TASK GOAL -> Collect all lines containing the word "headed" from the data.

DATASET EXCERPTS ->
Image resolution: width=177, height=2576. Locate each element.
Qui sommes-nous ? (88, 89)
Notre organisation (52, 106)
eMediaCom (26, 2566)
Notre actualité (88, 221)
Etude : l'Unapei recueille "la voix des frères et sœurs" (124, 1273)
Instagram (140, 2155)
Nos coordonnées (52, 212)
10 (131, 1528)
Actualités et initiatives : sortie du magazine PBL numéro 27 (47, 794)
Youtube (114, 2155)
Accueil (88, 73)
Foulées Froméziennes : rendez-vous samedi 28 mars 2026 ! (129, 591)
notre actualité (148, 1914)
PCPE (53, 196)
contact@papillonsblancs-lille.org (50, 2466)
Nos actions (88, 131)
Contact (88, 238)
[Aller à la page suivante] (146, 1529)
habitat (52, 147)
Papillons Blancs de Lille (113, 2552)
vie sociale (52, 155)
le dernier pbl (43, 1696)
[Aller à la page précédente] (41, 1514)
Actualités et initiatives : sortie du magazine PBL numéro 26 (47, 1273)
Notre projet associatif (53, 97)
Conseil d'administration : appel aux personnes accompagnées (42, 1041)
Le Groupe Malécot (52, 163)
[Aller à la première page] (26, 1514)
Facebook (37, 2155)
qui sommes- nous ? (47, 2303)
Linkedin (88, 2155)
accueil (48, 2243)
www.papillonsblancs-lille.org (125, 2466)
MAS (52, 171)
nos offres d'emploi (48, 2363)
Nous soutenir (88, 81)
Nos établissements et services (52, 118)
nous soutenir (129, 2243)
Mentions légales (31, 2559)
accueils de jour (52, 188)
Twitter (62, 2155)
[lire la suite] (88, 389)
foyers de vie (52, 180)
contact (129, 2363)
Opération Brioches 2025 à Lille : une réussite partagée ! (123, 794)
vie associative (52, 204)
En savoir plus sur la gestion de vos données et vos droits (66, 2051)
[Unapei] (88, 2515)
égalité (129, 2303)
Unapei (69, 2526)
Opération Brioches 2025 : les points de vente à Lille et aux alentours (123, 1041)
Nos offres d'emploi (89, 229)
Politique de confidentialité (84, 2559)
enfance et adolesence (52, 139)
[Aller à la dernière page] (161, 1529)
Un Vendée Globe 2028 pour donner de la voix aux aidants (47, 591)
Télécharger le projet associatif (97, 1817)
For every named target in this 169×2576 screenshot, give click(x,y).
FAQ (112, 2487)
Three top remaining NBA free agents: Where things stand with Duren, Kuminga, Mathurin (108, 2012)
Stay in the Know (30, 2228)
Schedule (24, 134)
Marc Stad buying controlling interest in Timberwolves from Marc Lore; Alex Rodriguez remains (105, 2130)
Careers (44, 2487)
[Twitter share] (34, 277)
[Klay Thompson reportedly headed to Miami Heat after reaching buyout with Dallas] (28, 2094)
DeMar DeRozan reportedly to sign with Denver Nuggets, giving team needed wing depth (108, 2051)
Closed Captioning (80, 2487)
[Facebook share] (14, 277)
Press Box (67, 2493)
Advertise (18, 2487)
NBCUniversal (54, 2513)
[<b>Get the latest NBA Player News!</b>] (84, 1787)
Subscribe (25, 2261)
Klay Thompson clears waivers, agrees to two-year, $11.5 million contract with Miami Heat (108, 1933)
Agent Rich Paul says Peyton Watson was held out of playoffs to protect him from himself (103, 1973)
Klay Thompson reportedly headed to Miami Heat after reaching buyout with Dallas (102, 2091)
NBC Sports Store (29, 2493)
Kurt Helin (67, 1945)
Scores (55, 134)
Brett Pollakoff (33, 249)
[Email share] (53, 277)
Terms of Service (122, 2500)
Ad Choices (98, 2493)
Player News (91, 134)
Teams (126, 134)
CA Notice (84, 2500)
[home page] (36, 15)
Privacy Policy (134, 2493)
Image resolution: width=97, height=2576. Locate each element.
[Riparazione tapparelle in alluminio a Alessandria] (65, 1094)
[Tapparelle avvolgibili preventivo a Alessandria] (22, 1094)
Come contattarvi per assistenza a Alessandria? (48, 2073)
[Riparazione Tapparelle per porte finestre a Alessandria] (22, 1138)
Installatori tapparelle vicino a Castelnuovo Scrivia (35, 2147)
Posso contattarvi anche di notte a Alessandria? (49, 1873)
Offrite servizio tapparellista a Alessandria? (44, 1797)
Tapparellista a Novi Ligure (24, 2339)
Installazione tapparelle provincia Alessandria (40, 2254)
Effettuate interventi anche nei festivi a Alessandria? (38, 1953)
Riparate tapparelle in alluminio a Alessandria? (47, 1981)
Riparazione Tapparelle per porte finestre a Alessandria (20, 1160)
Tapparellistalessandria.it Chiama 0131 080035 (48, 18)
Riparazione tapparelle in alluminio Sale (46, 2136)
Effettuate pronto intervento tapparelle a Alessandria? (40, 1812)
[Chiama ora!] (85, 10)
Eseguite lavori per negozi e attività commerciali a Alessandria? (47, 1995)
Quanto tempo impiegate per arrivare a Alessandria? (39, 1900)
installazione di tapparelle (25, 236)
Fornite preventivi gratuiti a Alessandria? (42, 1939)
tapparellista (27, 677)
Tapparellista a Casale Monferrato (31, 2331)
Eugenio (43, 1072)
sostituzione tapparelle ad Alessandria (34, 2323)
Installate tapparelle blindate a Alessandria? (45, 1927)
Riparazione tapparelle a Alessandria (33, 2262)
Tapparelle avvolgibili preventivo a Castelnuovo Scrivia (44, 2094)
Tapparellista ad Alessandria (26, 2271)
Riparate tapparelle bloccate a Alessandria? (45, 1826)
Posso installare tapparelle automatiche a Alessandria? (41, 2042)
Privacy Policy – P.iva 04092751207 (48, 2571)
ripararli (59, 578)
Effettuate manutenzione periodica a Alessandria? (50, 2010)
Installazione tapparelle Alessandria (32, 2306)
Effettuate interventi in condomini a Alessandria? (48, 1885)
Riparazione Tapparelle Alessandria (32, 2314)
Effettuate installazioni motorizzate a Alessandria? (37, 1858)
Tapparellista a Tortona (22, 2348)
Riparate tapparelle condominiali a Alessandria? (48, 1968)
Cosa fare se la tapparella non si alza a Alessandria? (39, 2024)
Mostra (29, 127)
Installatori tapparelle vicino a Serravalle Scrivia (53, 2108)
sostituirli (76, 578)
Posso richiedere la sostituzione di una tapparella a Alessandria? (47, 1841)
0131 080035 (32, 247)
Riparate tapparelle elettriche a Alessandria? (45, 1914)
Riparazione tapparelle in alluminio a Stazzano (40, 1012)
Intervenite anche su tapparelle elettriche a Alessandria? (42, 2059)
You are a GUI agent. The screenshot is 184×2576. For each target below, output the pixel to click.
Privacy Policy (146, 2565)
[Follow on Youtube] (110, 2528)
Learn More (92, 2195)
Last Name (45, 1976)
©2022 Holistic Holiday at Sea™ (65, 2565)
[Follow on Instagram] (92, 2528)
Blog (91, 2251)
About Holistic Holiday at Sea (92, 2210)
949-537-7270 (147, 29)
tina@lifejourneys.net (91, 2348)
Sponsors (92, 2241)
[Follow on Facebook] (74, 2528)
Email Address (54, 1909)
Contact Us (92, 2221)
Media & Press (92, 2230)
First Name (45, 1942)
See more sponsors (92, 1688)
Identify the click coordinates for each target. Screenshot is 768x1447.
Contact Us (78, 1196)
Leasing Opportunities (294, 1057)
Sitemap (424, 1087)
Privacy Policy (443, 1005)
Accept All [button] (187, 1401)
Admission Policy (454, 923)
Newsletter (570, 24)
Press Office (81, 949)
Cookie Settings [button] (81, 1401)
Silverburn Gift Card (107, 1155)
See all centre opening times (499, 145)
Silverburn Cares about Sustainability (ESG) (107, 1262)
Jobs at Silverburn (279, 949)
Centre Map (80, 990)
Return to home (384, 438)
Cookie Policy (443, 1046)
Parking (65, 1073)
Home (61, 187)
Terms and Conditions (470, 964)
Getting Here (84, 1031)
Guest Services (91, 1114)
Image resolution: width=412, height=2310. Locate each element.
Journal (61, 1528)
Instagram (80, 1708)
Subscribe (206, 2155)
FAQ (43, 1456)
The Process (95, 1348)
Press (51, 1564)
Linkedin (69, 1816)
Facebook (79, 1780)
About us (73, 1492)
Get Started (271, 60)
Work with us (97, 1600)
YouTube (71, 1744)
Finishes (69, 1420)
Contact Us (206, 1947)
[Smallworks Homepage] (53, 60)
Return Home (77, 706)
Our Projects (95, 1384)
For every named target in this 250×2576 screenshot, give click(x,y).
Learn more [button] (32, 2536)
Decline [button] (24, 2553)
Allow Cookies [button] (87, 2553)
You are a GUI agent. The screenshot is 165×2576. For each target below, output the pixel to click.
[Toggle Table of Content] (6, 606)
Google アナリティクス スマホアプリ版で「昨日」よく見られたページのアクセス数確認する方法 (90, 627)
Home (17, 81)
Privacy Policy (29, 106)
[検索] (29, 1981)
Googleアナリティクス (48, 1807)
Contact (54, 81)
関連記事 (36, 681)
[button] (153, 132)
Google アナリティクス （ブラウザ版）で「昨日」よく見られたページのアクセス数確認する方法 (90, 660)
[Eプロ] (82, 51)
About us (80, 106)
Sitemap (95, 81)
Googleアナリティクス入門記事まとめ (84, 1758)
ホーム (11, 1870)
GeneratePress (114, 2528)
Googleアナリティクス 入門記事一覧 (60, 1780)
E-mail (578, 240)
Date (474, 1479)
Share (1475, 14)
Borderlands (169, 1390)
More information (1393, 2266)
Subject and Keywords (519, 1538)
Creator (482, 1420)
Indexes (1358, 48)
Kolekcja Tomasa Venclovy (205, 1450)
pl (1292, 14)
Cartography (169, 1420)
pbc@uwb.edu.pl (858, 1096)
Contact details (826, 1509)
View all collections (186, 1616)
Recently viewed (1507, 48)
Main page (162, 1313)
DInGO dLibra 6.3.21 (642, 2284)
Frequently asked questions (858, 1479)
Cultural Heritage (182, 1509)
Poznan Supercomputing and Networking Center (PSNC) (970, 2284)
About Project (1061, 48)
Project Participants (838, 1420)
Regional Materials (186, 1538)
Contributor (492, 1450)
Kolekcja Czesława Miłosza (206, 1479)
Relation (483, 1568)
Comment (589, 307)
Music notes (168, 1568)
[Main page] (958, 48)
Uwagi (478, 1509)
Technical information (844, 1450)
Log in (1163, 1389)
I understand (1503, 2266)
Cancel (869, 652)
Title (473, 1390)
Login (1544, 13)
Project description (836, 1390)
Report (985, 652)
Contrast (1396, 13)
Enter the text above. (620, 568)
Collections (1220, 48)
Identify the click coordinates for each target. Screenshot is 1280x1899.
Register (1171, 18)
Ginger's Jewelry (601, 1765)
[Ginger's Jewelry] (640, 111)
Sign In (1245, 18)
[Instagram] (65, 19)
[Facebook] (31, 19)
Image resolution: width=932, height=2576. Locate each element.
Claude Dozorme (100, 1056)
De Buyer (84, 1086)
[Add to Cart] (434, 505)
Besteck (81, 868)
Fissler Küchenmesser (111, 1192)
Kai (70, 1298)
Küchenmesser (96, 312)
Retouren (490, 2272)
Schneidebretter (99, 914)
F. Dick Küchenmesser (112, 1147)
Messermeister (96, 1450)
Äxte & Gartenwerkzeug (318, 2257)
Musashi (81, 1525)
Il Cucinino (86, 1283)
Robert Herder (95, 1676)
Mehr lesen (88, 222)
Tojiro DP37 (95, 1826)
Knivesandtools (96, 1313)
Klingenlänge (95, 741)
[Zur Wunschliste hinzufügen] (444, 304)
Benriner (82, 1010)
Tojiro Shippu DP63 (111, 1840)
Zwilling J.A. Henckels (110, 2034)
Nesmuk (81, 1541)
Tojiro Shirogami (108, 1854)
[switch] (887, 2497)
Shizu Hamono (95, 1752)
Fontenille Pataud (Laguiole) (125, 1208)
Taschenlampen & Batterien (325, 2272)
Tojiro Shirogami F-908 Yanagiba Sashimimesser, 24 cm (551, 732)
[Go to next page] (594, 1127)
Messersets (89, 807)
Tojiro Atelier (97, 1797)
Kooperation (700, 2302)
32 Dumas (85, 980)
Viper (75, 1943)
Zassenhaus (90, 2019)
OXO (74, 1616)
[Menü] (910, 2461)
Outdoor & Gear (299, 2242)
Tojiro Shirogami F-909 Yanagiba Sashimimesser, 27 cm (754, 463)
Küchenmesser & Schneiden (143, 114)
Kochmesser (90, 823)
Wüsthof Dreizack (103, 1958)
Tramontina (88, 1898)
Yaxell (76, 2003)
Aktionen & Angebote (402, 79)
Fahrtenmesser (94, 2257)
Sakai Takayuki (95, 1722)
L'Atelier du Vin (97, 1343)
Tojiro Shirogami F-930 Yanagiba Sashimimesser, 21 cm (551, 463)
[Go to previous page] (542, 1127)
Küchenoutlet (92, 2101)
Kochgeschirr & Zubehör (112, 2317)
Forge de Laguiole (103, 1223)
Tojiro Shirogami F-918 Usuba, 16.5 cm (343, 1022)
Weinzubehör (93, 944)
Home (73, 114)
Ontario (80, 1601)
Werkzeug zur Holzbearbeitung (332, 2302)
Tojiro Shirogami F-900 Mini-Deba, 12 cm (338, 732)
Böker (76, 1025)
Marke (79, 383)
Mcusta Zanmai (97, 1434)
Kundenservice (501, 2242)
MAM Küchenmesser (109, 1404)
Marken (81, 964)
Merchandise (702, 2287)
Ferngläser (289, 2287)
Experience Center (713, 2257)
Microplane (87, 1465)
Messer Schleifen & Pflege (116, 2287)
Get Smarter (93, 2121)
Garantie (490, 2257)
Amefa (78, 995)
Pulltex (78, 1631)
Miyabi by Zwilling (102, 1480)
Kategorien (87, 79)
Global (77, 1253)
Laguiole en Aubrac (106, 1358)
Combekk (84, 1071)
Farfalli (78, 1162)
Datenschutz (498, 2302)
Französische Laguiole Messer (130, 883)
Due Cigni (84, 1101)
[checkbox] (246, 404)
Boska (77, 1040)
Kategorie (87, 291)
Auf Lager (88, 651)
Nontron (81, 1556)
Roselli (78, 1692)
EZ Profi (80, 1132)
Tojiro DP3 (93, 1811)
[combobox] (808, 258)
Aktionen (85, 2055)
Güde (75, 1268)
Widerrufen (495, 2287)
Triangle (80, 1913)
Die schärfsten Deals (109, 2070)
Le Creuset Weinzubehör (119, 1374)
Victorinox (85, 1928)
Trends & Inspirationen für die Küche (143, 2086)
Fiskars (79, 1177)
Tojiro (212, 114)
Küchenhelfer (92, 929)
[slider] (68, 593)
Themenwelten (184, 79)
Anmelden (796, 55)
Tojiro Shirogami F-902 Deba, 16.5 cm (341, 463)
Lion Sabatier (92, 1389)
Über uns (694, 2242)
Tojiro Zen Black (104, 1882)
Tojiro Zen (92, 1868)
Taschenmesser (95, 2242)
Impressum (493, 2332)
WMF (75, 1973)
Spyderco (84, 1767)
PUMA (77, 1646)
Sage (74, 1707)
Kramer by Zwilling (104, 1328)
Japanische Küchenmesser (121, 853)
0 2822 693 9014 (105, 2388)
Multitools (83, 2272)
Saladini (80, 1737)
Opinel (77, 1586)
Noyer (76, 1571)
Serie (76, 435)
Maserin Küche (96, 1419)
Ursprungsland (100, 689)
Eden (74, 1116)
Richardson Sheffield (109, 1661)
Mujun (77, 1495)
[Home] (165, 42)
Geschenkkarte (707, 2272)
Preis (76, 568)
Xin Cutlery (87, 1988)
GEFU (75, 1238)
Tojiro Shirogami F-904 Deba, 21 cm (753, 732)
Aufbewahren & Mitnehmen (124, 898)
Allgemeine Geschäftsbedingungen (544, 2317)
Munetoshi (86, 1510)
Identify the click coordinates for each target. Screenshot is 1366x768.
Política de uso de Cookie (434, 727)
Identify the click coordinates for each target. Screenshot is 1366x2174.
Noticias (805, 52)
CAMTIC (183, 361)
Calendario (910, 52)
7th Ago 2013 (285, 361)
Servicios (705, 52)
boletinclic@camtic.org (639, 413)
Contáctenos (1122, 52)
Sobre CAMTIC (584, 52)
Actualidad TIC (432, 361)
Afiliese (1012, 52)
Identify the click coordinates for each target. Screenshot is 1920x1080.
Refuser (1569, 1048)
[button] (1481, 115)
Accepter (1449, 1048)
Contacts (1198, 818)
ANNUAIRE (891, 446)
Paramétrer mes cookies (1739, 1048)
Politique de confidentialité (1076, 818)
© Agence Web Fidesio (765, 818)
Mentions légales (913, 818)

RESULT FOR THIS EXERCISE ->
[Klay Thompson reportedly headed to Miami Heat after reaching buyout with Dallas] (28, 2094)
Klay Thompson reportedly headed to Miami Heat after reaching buyout with Dallas (102, 2091)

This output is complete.